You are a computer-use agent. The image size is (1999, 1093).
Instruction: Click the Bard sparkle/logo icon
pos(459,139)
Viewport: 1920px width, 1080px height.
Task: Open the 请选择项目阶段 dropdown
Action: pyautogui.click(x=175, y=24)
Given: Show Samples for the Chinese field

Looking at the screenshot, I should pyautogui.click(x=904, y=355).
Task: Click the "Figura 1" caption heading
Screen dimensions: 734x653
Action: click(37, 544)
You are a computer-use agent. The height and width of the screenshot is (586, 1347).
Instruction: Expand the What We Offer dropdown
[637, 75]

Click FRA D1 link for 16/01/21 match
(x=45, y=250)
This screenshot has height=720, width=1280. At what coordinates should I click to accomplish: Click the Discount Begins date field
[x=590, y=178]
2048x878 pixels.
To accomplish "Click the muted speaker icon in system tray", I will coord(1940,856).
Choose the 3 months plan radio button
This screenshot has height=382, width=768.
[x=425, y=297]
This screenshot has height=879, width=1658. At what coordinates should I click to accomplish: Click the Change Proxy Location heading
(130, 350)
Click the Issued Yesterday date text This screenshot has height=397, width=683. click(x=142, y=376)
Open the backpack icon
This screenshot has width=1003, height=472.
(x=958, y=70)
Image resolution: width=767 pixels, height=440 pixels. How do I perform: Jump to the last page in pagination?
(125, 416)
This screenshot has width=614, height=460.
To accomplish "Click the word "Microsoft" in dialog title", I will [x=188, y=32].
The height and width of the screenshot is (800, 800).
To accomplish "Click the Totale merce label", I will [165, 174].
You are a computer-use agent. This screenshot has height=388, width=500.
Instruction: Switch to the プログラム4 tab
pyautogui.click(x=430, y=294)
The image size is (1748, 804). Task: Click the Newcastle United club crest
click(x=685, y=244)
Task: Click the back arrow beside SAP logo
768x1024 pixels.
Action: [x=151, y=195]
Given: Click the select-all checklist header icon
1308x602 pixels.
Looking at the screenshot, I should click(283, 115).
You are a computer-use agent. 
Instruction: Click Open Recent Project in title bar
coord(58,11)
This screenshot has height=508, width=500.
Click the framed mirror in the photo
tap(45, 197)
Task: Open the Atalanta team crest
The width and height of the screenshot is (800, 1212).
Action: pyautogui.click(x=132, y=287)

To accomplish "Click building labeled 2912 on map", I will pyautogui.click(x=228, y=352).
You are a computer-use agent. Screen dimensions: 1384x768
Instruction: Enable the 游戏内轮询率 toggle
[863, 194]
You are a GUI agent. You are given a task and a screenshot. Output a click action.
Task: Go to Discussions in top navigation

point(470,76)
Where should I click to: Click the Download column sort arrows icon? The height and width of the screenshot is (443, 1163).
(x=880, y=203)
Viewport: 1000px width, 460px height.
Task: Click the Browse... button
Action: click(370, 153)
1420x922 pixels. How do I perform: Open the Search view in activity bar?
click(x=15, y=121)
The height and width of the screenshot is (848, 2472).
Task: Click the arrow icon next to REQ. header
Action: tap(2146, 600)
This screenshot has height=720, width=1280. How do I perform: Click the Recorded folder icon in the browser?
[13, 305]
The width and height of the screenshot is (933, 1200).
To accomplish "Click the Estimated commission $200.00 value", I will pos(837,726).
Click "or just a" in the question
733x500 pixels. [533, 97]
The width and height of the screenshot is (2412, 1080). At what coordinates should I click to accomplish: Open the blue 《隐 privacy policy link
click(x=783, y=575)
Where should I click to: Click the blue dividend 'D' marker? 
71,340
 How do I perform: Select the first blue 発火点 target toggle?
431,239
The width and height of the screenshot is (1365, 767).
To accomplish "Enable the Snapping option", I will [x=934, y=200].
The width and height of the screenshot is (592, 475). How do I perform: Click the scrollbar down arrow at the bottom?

----------

**WORK REQUIRED:** Once you have read the records, repeat them all exactly.

**RESPONSE:**
You are a computer-use agent. The image size is (1999, 1093).
Instruction: Click the Bard sparkle/logo icon
pos(459,139)
Viewport: 1920px width, 1080px height.
Task: Open the 请选择项目阶段 dropdown
Action: pyautogui.click(x=175, y=24)
Given: Show Samples for the Chinese field

Looking at the screenshot, I should pyautogui.click(x=904, y=355).
Task: Click the "Figura 1" caption heading
Screen dimensions: 734x653
Action: click(37, 544)
You are a computer-use agent. The height and width of the screenshot is (586, 1347).
Instruction: Expand the What We Offer dropdown
[637, 75]

Click FRA D1 link for 16/01/21 match
(x=45, y=250)
This screenshot has height=720, width=1280. At what coordinates should I click to accomplish: Click the Discount Begins date field
[x=590, y=178]
2048x878 pixels.
To accomplish "Click the muted speaker icon in system tray", I will coord(1940,856).
Choose the 3 months plan radio button
This screenshot has height=382, width=768.
[x=425, y=297]
This screenshot has height=879, width=1658. At what coordinates should I click to accomplish: Click the Change Proxy Location heading
(130, 350)
Click the Issued Yesterday date text This screenshot has height=397, width=683. click(x=142, y=376)
Open the backpack icon
This screenshot has width=1003, height=472.
(x=958, y=70)
Image resolution: width=767 pixels, height=440 pixels. How do I perform: Jump to the last page in pagination?
(125, 416)
This screenshot has width=614, height=460.
To accomplish "Click the word "Microsoft" in dialog title", I will [x=188, y=32].
The height and width of the screenshot is (800, 800).
To accomplish "Click the Totale merce label", I will [165, 174].
You are a computer-use agent. This screenshot has height=388, width=500.
Instruction: Switch to the プログラム4 tab
pyautogui.click(x=430, y=294)
The image size is (1748, 804). Task: Click the Newcastle United club crest
click(x=685, y=244)
Task: Click the back arrow beside SAP logo
768x1024 pixels.
Action: [x=151, y=195]
Given: Click the select-all checklist header icon
1308x602 pixels.
Looking at the screenshot, I should click(283, 115).
You are a computer-use agent. 
Instruction: Click Open Recent Project in title bar
coord(58,11)
This screenshot has height=508, width=500.
Click the framed mirror in the photo
tap(45, 197)
Task: Open the Atalanta team crest
The width and height of the screenshot is (800, 1212).
Action: pyautogui.click(x=132, y=287)

To accomplish "Click building labeled 2912 on map", I will pyautogui.click(x=228, y=352).
You are a computer-use agent. Screen dimensions: 1384x768
Instruction: Enable the 游戏内轮询率 toggle
[863, 194]
You are a GUI agent. You are given a task and a screenshot. Output a click action.
Task: Go to Discussions in top navigation

point(470,76)
Where should I click to: Click the Download column sort arrows icon? The height and width of the screenshot is (443, 1163).
(x=880, y=203)
Viewport: 1000px width, 460px height.
Task: Click the Browse... button
Action: click(370, 153)
1420x922 pixels. How do I perform: Open the Search view in activity bar?
click(x=15, y=121)
The height and width of the screenshot is (848, 2472).
Task: Click the arrow icon next to REQ. header
Action: tap(2146, 600)
This screenshot has height=720, width=1280. How do I perform: Click the Recorded folder icon in the browser?
[13, 305]
The width and height of the screenshot is (933, 1200).
To accomplish "Click the Estimated commission $200.00 value", I will pos(837,726).
Click "or just a" in the question
733x500 pixels. [533, 97]
The width and height of the screenshot is (2412, 1080). At what coordinates should I click to accomplish: Open the blue 《隐 privacy policy link
click(x=783, y=575)
Where should I click to: Click the blue dividend 'D' marker? 
71,340
 How do I perform: Select the first blue 発火点 target toggle?
431,239
The width and height of the screenshot is (1365, 767).
To accomplish "Enable the Snapping option", I will [x=934, y=200].
The width and height of the screenshot is (592, 475). How do I perform: Click the scrollbar down arrow at the bottom?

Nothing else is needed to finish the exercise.